Pierre Magnenat, responsable de la cellule "gestion et prospective" du centre informatique de l'Université de Lausanne, écrit en octobre 2000: "La seule solution que je vois serait qu'un effort majeur et global soit entrepris pour développer des traducteurs automatiques. Je ne pense pas qu'une quelconque incitation ou autre quota pourrait empêcher la domination totale de l'anglais. Cet effort pourrait - et devrait - être initié au niveau des états, et disposer des moyens suffisants pour aboutir."
Pierre-Noël Favennec, expert à la direction scientifique de France Télécom R&D, souligne en février 2001: "Les recherches sur la traduction automatique devraient permettre une traduction automatique dans les langues souhaitées, mais avec des applications pour toutes les langues et non les seules dominantes (ex.: diffusion de documents en japonais, si l’émetteur est de langue japonaise, et lecture en breton, si le récepteur est de langue bretonne…). Il y a donc beaucoup de travaux à faire dans le domaine de la traduction automatique et écrite de toutes les langues."

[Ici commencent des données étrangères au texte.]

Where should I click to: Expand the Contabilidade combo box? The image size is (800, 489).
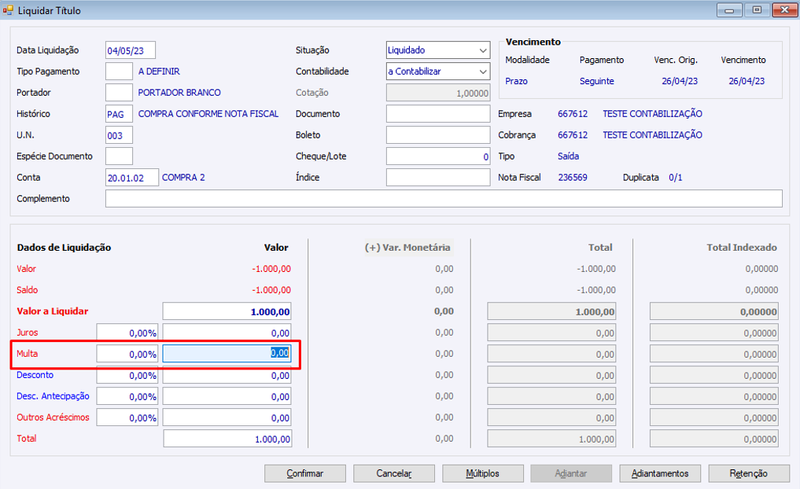coord(438,71)
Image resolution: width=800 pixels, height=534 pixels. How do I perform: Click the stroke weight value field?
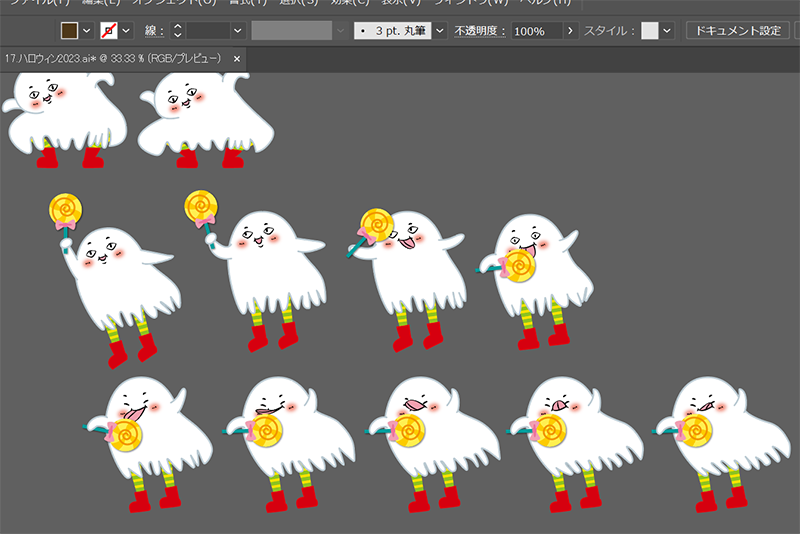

Lucie de Boutiny, romancière, écrit en septembre 2000: "Les chiffres de septembre 2000 montrent que 51% des utilisateurs sont anglo-saxons, et 78% des sites aussi. Les chiffres de cette prépondérance baissent à mesure qu'augmentent le nombre des internautes de par le monde… L'anglais va devenir la deuxième langue mondiale après la langue natale, mais il y en aura d'autres. Un exemple: personnellement, à l'âge de 4 ans, je parlais trois langues alors que je ne savais ni lire ni écrire. Pour parler une langue, il peut suffire d'avoir la chance de l'écouter. On peut espérer que le cosmopolitisme traverse toutes les classes sociales en raison, par exemple, de l'Union européenne, du nomadisme des travailleurs, de la facilité de déplacement à l'étranger des étudiants, de la présence des chaînes TV et sites étrangers, etc."

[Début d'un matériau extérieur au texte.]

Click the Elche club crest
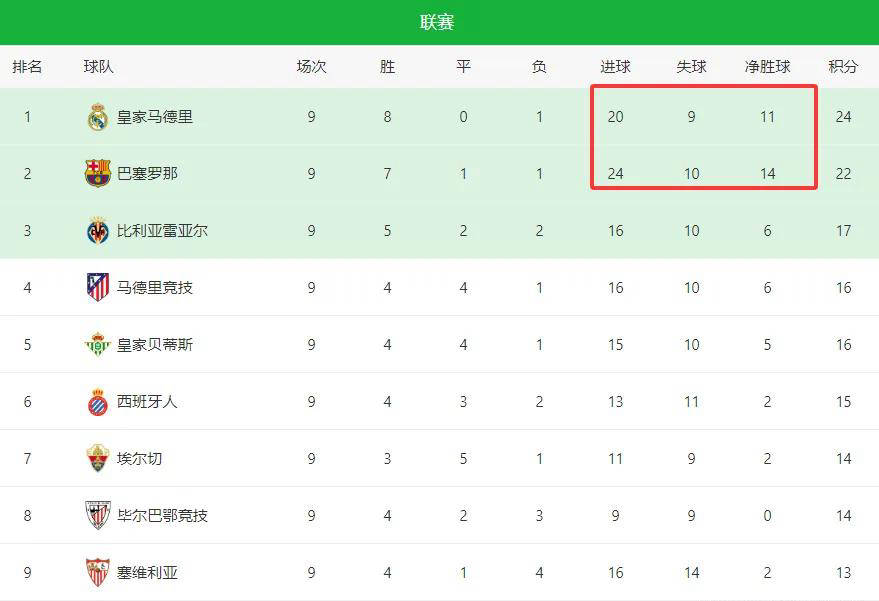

LE FRANCAIS SUR L'INTERNET
= [Citation]
En décembre 1997, Tim Berners-Lee, inventeur du web, déclare à Pierre Ruetschi, journaliste à la Tribune de Genève, un quotidien suisse: "Pourquoi les francophones ne mettent-ils pas davantage d’informations sur le web? Est-ce qu’ils pensent que personne ne veut la lire, que la culture française n’a rien à offrir? C’est de la folie, l’offre est évidemment énorme." C’est chose faite dans les années qui suivent.
= [Texte]
"En voulant trop en faire une affaire nationale, qui exprimerait aussi par ailleurs l'antipathie qu'ils ont envers les Anglais, les Français ont tendance à freiner la propagation de leur culture. Cela est très regrettable", lit-on le 7 novembre 1996 dans Yomiyuri Shimbun, le plus grand quotidien japonais. Ce cliché a-t-il jamais été vrai?
Début 1998, les Québécois, pionniers de l'internet francophone, attendent de pied ferme l'arrivée en masse de sites web français, y compris commerciaux. Lors d'un entretien publié par le magazine en ligne Multimédium, Louise Beaudouin, ministre de la Culture et des Communications au Québec, déclare en février 1998: "J'attendais depuis deux ans que la France se réveille. Aujourd'hui, je ne m'en plaindrai pas." A cette date, le Québec (6 millions d'habitants) propose plus de sites web que la France (60 millions d'habitants). La ministre attribue le retard de la France à deux facteurs: d'une part les tarifs élevés du téléphone (et donc de l'internet, puisque la connexion s'effectue par le biais de la ligne téléphonique), d'autre part les transactions commerciales possibles sur le minitel (le videotex français) depuis plusieurs années, ce qui ralentit l'expansion du commerce électronique sur l'internet.